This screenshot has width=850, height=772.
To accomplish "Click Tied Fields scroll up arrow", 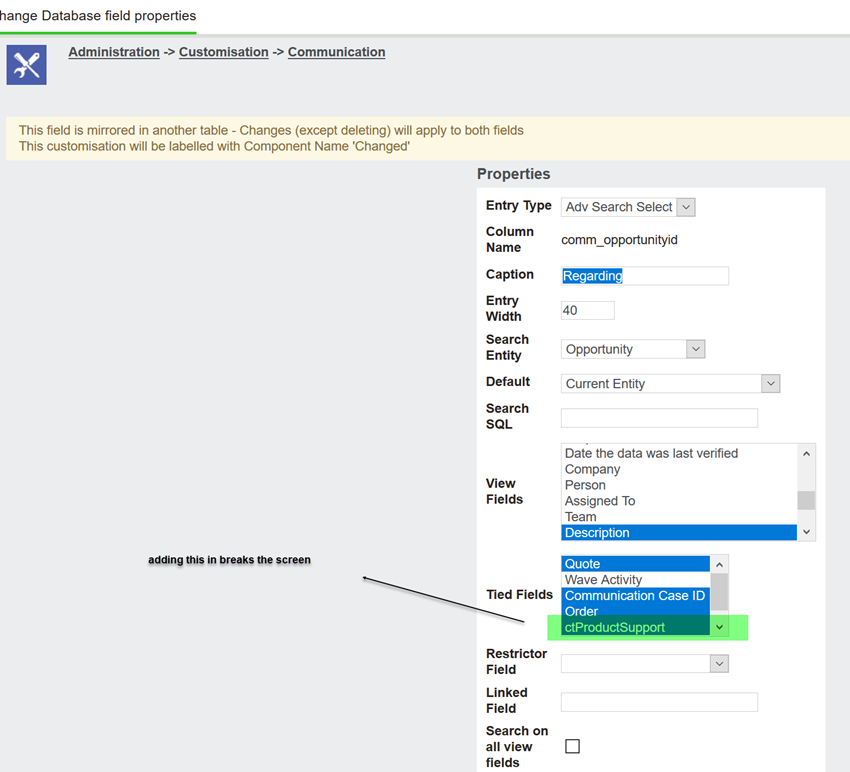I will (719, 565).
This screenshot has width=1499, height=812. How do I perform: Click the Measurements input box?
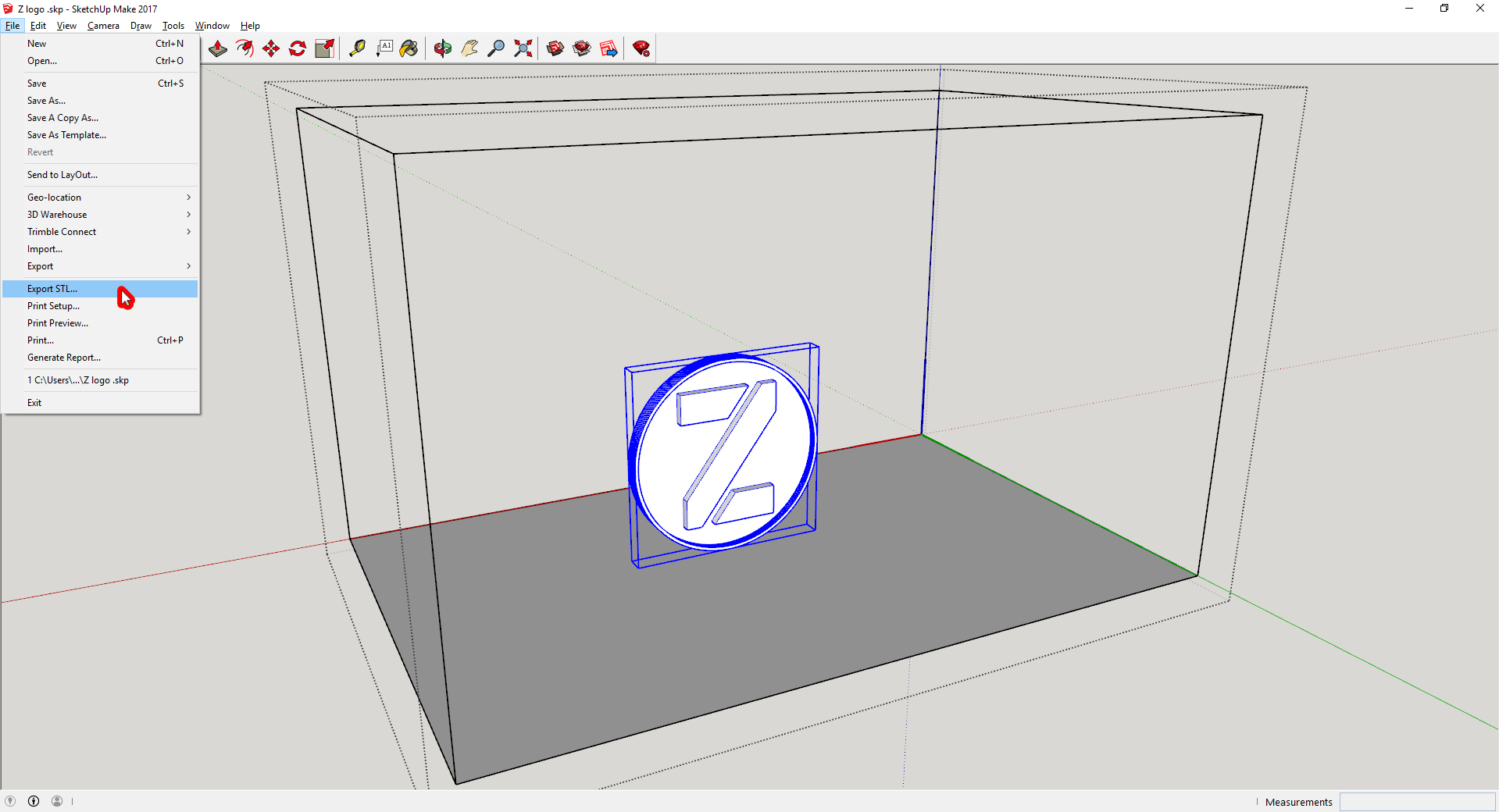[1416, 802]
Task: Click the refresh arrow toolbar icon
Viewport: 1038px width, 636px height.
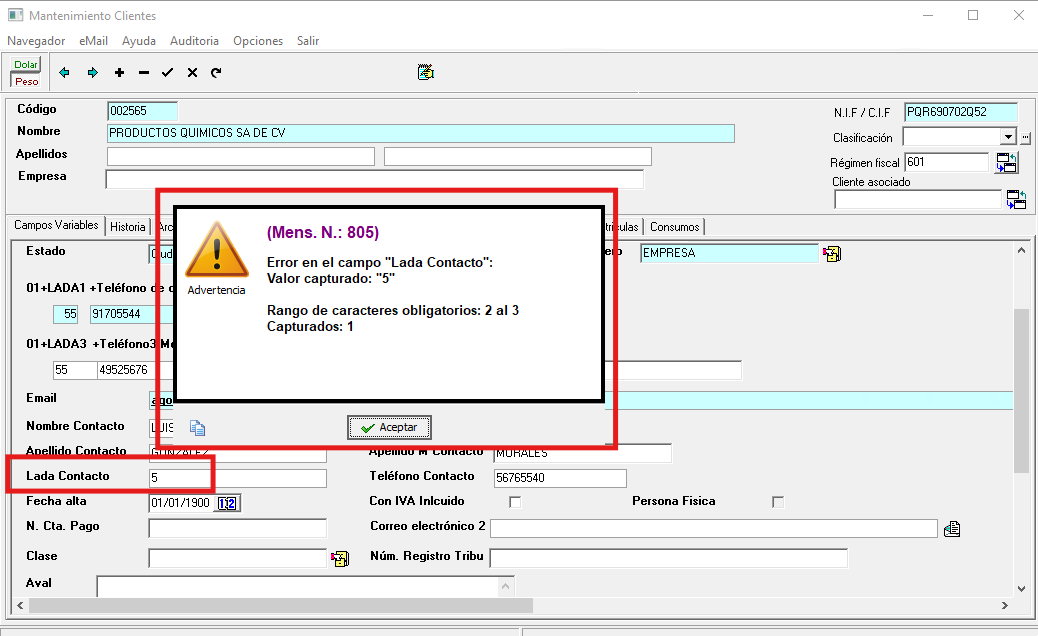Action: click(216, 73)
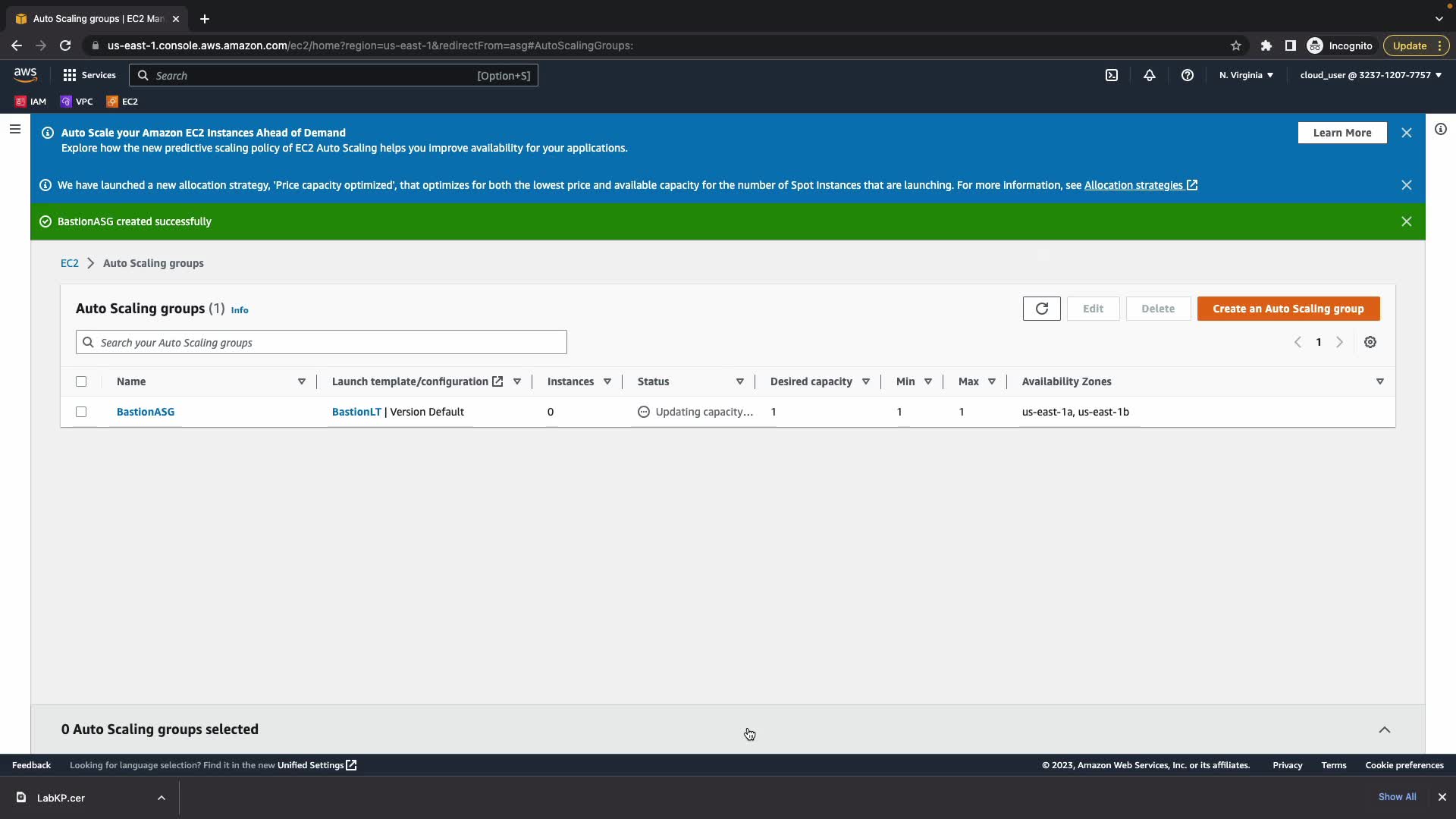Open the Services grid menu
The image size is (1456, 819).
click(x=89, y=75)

▶ **Problem details**
Return, word for word, every line from the one containing "This screenshot has width=1499, height=812." through the end of the items, both ends included. Leave out the pictures.

▶ **Exercise result**
This screenshot has width=1499, height=812. How do I perform: Click the Measurements input box?
[1416, 802]
Task: Click the refresh arrow toolbar icon
Viewport: 1038px width, 636px height.
Action: click(216, 73)
Open the Services grid menu
The image size is (1456, 819).
click(x=89, y=75)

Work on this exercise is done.